Every day we are presented with ‘local’ television news, ‘local’ radio programmes and ‘local’ websites, dedicated specifically for you and people from where you are from. But who decides what local is and how do they establish it?
In a recent Coventry Conversation, speakers from within the industry were invited to give students and professionals an insight into how they decide what is put into their programmes and newspapers when the audience is ‘local’.
Coventry Telegraph Editor, Darren Parkin, said that the newspaper thinks that “community is local” and that he feels it is important that the newspaper is “prominent in the community”. He described newspapers as a “collection of knowledge” and in order to gather this knowledge, reporters have to “listen to what people want”.
Steve Orchard, the CEO of Touch FM, said that “local is in the eye of the beholder” and that what one person may see as local, another person may not. He also said that he believed the main factors which people use local radio for in particular, was the weather and travel, as well as “news which is relevant to me”. There is also a sense of emotion in which journalists need to “engage with the audience, have a sense of emotion and a sense of place”.
CEO of Mercia and Orion, Phil Riley, echoed the views of Steve Orchard, in that local has different connotations to different people. Although the radio station recently moved out of its buildings within Coventry, Riley remained certain that the programmes “will remain local”. Riley explained why the company had to move out of its buildings in Coventry and make the move to nearby Birmingham, with the main factor echoing a common theme across the journalism industry at the moment – a lack of money.
Someone who doesn’t have to worry about money so much is the Managing Director of BBC Coventry and Warwickshire, Jeremy Pollock who added that “speech radio is very expensive to produced”, although as part of the BBC, the radio station gets a proportion of money to help with costs.
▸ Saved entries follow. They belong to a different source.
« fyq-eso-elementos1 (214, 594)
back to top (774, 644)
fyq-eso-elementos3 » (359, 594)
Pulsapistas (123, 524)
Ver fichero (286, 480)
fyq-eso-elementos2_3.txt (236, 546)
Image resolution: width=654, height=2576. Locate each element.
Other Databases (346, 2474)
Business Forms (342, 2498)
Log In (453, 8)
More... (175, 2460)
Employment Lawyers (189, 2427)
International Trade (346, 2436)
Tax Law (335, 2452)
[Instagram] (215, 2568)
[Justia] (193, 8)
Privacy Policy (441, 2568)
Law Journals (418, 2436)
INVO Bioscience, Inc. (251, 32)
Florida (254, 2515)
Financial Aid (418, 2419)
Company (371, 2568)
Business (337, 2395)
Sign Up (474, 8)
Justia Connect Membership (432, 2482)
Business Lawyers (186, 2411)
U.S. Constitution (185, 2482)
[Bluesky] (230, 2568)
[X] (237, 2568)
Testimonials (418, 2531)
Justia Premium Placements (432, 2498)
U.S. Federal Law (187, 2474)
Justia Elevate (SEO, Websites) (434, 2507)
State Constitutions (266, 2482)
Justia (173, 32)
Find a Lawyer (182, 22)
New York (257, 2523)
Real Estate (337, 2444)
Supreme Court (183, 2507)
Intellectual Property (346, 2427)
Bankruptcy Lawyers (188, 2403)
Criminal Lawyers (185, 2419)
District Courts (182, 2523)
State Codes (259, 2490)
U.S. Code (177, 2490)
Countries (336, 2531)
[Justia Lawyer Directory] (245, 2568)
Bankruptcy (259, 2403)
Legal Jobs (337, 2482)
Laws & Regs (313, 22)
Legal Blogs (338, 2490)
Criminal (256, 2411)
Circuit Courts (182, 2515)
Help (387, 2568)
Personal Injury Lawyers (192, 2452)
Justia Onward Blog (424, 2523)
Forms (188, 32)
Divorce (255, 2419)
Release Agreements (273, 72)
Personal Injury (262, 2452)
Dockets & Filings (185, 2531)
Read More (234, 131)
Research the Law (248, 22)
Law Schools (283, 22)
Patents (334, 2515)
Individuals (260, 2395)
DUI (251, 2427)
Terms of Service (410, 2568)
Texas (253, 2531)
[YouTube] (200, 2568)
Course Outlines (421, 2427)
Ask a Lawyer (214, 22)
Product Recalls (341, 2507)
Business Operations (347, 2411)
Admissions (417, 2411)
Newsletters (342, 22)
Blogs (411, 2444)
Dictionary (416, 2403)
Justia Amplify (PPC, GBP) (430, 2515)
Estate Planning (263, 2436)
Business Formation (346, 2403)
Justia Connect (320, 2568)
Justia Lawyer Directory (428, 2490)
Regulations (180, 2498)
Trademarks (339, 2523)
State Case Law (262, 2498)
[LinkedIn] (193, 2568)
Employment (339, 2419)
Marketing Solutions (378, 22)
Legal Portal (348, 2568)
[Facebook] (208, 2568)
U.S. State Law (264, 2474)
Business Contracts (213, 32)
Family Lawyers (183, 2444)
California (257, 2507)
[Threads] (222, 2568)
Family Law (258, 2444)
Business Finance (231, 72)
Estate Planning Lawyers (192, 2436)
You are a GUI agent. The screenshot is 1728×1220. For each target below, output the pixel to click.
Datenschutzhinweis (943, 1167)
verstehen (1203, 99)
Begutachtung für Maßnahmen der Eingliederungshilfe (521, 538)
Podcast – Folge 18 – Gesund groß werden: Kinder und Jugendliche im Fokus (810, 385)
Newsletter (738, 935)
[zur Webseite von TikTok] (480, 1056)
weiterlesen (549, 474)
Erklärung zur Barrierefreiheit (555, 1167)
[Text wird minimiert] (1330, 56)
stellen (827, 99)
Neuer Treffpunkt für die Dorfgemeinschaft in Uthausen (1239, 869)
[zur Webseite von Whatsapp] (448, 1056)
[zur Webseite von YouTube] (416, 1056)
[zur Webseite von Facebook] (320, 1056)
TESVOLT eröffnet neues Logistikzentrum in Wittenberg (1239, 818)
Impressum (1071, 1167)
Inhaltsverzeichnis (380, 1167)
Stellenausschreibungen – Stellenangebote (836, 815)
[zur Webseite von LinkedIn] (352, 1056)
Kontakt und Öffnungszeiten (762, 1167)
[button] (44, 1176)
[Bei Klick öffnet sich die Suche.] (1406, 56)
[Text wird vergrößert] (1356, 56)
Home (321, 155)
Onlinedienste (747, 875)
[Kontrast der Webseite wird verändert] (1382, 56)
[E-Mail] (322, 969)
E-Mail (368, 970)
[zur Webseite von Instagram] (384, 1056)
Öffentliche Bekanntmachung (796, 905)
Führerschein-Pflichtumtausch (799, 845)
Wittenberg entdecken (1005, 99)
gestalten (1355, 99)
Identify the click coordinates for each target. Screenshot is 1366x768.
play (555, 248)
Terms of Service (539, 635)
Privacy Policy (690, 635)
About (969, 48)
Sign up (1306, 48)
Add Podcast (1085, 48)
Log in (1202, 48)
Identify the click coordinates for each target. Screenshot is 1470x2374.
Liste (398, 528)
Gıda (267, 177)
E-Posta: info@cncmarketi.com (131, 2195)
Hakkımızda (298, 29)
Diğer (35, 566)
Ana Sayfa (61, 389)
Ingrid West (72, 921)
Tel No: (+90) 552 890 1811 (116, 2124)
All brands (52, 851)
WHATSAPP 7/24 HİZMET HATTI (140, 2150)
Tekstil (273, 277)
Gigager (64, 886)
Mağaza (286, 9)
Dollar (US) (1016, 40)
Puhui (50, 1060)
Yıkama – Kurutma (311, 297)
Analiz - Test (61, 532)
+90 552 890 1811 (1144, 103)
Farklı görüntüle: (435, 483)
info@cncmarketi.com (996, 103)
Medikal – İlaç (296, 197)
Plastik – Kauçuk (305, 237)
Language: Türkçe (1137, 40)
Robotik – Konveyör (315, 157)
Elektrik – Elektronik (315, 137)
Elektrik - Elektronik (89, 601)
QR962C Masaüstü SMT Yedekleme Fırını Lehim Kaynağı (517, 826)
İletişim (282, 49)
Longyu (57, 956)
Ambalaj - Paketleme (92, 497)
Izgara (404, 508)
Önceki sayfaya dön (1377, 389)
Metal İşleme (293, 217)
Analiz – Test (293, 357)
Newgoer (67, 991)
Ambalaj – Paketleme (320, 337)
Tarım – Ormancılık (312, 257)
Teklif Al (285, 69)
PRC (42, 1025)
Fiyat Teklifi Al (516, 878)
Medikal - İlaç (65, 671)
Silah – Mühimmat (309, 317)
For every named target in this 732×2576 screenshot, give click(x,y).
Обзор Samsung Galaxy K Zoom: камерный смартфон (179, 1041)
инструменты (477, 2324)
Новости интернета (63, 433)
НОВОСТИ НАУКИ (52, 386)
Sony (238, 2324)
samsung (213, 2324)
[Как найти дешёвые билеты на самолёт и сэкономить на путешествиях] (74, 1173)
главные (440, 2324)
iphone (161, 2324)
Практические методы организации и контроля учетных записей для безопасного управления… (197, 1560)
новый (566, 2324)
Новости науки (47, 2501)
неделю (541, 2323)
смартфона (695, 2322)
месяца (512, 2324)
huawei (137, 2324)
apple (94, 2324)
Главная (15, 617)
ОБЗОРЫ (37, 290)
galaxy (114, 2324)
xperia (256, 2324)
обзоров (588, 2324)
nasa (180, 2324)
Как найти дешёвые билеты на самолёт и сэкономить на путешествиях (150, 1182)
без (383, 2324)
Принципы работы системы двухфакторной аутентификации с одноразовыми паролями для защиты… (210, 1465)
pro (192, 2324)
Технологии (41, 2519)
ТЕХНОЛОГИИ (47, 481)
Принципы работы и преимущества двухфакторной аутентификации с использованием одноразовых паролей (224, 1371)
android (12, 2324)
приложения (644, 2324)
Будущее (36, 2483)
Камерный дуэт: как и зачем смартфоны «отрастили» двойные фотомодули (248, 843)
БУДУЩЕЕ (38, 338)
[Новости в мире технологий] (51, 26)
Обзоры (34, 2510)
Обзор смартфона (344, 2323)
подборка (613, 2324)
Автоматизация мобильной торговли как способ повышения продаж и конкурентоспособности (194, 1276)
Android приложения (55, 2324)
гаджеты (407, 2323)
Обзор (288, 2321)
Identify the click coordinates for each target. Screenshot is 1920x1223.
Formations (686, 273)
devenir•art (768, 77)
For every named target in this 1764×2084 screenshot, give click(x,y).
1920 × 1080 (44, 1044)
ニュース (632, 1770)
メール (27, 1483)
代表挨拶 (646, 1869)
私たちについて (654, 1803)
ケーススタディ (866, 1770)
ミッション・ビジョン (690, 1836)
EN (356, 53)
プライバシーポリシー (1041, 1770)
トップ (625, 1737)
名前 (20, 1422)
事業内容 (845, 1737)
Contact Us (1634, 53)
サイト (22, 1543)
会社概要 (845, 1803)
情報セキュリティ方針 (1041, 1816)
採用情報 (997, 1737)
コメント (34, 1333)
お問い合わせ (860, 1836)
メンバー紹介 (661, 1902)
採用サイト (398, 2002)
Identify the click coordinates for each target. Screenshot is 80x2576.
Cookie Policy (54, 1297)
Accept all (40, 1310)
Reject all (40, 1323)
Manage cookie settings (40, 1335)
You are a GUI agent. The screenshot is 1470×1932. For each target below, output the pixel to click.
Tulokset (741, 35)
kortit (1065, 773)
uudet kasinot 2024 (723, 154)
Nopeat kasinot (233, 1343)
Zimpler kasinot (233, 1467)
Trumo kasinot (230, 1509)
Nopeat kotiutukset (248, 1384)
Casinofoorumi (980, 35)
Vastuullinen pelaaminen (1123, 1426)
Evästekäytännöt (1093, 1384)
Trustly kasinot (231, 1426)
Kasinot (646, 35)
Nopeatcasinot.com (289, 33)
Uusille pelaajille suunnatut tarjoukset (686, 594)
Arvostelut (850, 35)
He also described how the radio station has a “utility switch on”, where “people turn on the radio to hear the weather and travel and then switch off”, much like what Steve Orchard had previously been describing.
Neil Fowler, the Guardian Research Fellow at Nuffield College, Oxford, took a different approach to the topic, showing how local media directly affected him. He described ‘local’ as “a word which means different things to different people. For me, it is what affects me and my family directly.”
The founder and editor of Litchfield Live, Ross Hawkes, said: “I don’t think local newspapers are dying – they are evolving!” while Andrew Adamson, the General Manager of the Tenby Observer, said: “It is very easy for a journalist to sit at a computer waiting for the email which has news”. He said that he liked to encourage his reporters to go out and find the news for themselves, again echoing the views of Darren Parkin, that you need to get out into the communities to find the news for yourself.
All in all, the Conference was a huge success, leaving students pondering what local meant to them, and media professionals considering how they would be able to make their broadcast programmes or publications reflect more of a local angle.